I have always worked on the premise that people like ‘horror’ stories because they come to them from a ‘place of safety.’ That they don’t believe these awful things could actually happen, or not to them.  Is it just a bit of fun?  I find it hard to understand how one can engage with the notion of zombies or ghosts or whatever as a rational adult other than as some form of escapism, and I cannot understand why one would ever want to ‘escape’ into fear.  But I’d really like to know. Because I can never find out for myself.  I’m still too scared of the whole thing. It took me into my 40’s to find a ‘place of safety’ in my life and I’m not inclined to leave it.  I have nothing I want to escape from any more.

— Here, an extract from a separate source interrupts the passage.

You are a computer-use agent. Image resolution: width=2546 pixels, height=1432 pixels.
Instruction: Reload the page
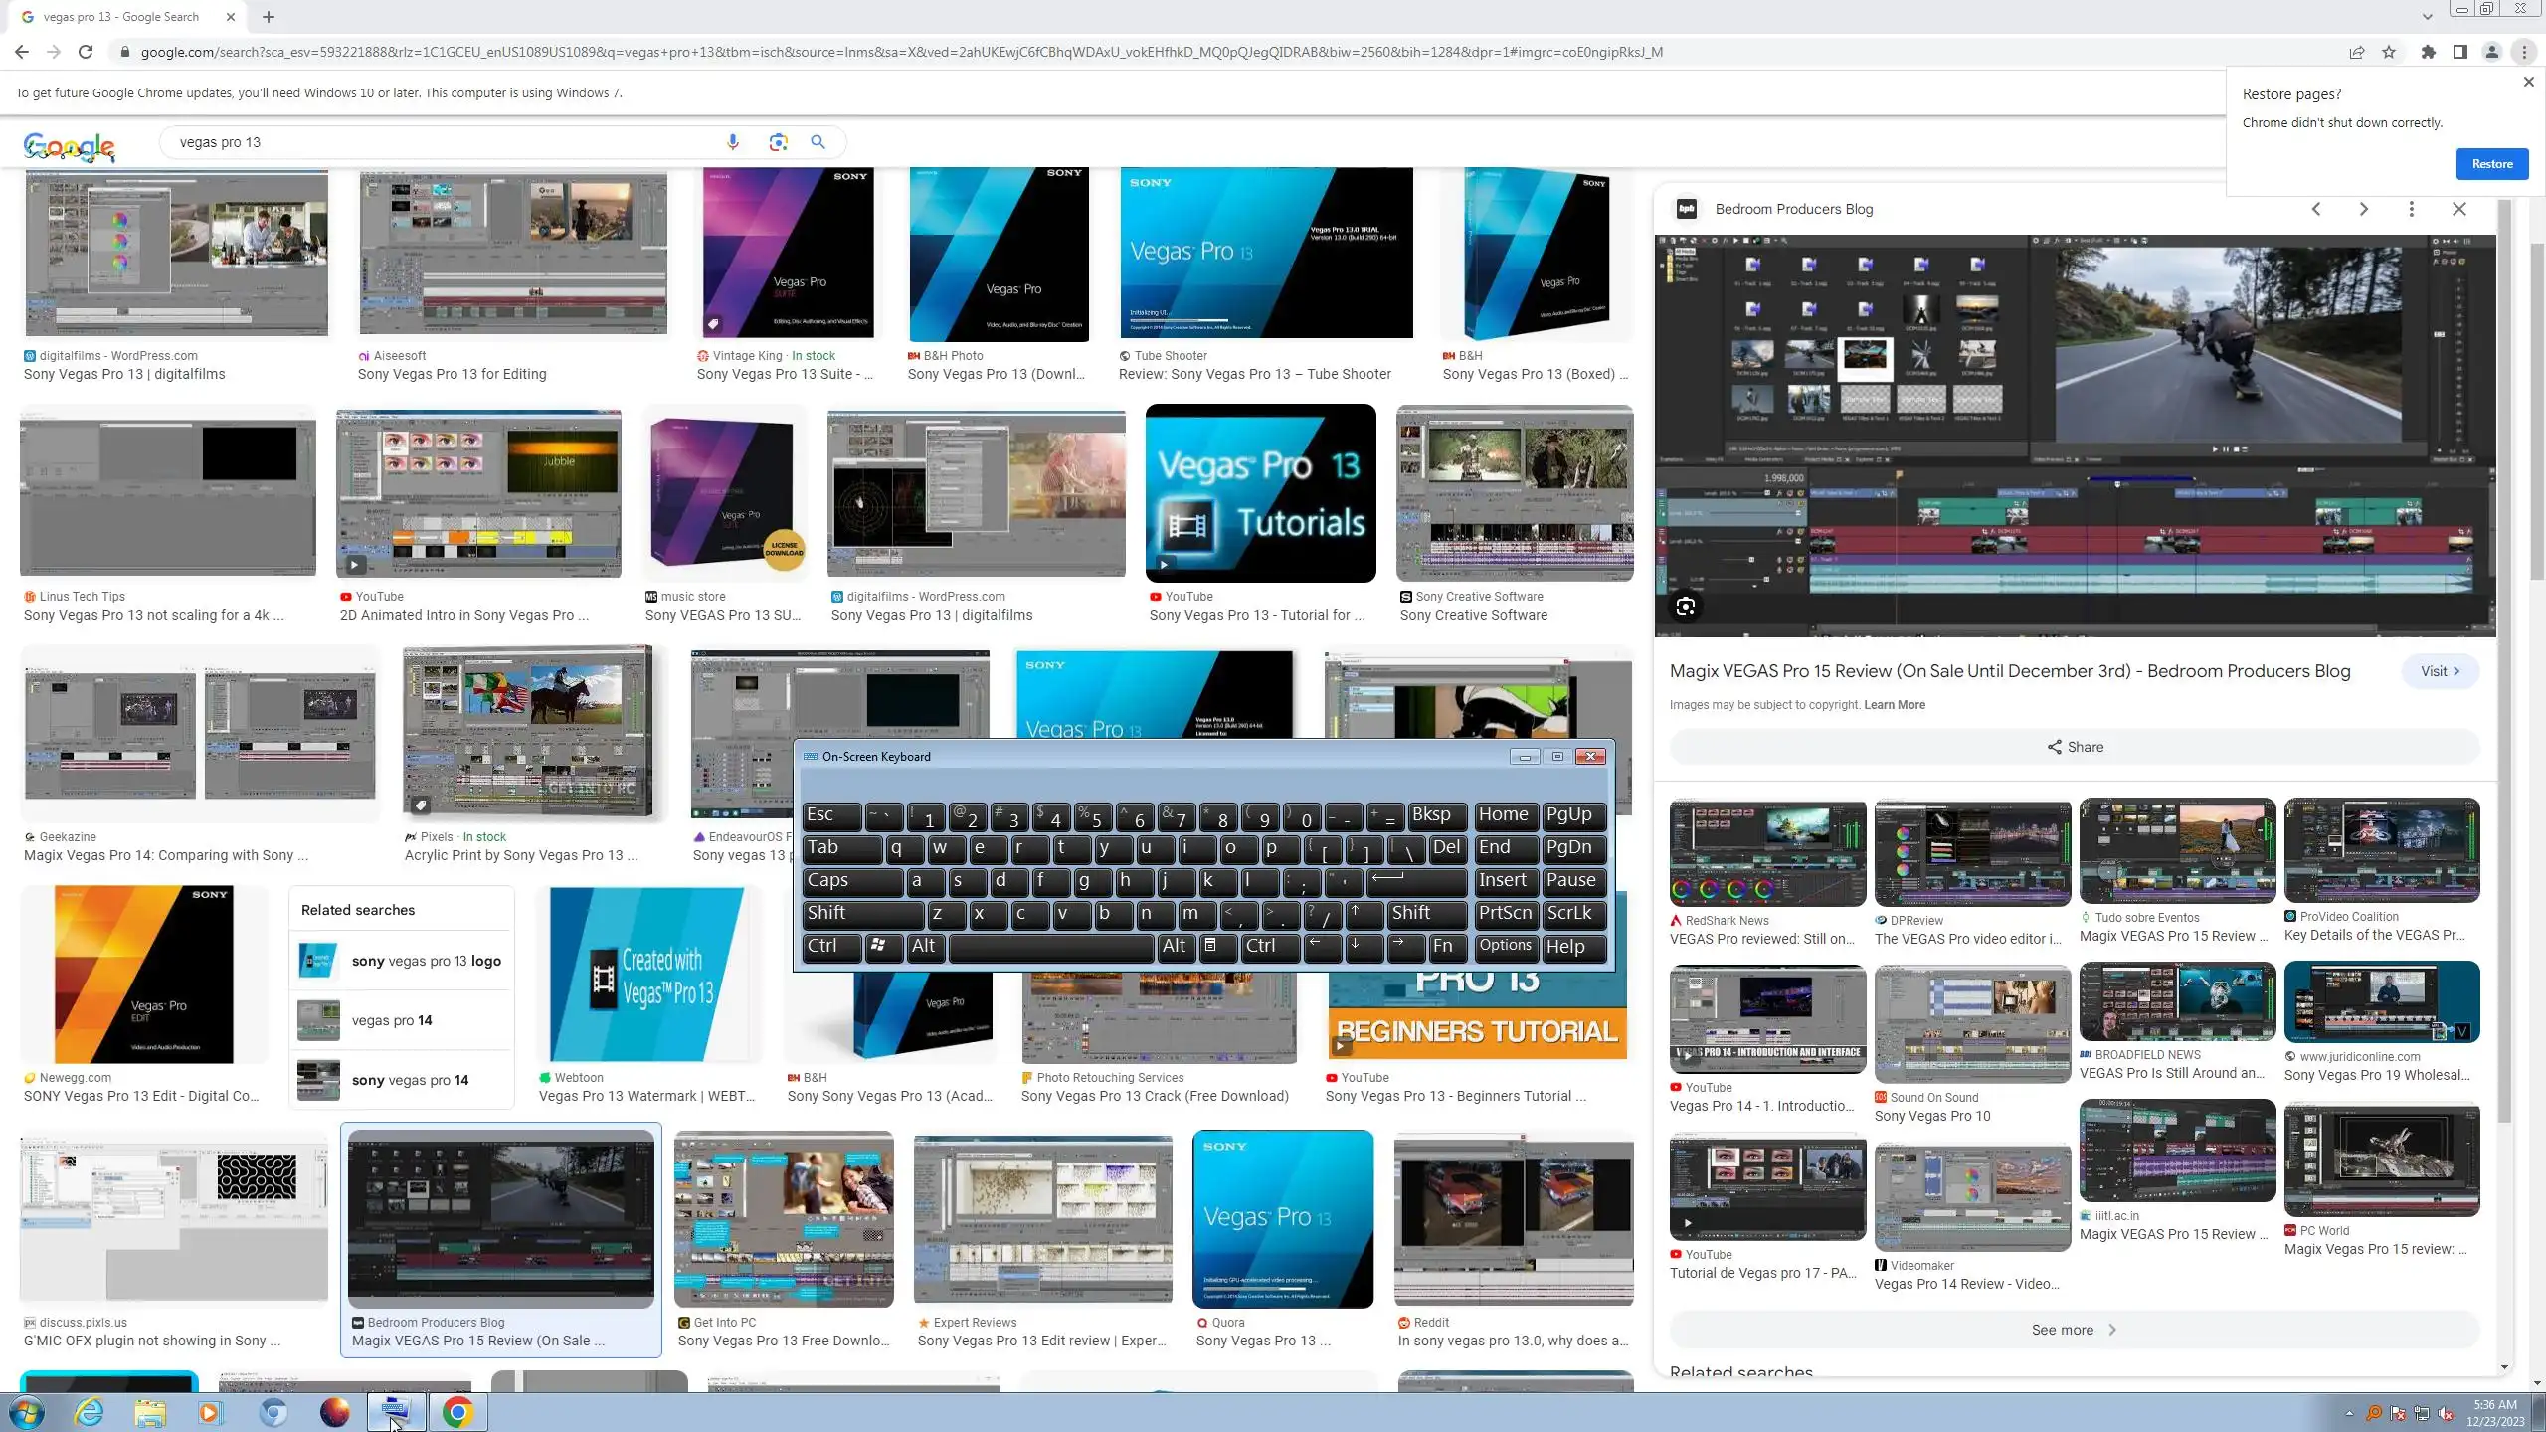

When in my late teens I tried to ‘man up’ and engage with the genre, I watched a Stephen King horror film -‘Carrie’ and it left me a complete gibbering wreck.  I still get completely freaked if anyone stands around behind me. I tried again. I read my way through the Gothic Horror Novels of the 18th and 19th century. Actually I liked them. I liked Frankenstein and Dracula in their original forms because they didn’t seem about ‘horror’ to me but about society and sexual repression.  The ‘fear’ factor wasn’t there for me. I didn’t think any of this would happen ‘to me.’  But point me in the direction of anything resembling intense psychological fear and/or horror and I just can’t handle it. So I’ll never learn what it is and why it is that people write and read these genres unless I ask people to tell me why they read/write the things.  And I do, really, want to know.

So if you are into zombies, ghosts, horror, or psychological thriller and can explain to me why films and books of these genres are so compelling to folks, please leave a comment and start a debate.

And if anyone can explain why it is that ‘guising’ has turned into Trick or Treat and the entire world seems to become swathed in cheap plastic (and other materials) crap for a month when we are in a time of economic recession and why we choose to ‘entertain’ ourselves by parties where ‘fear’ is the key, I’d be glad to hear about that too!  Me, I’ll be staying indoors until long after the last firework has sped its way vertically or horizontally into space.

I just can’t help but thinking that there must be plenty of other people (and not just animals) for whom the setting off of explosives (something we try to avoid all the rest of the year except in a war situation) and general ‘fear’ factor is quite difficult to take. And yet, all around me, everyone seems to be ‘getting into the spirit’ of Halloween and as usual, I am in danger of being a party pooper.  I hope at least you’ll understand where I’m coming from.  But do please, give me your best reasons why it is that this is such a GOOD and POPULAR thing.  It will serve as an education for me, and maybe even as therapy.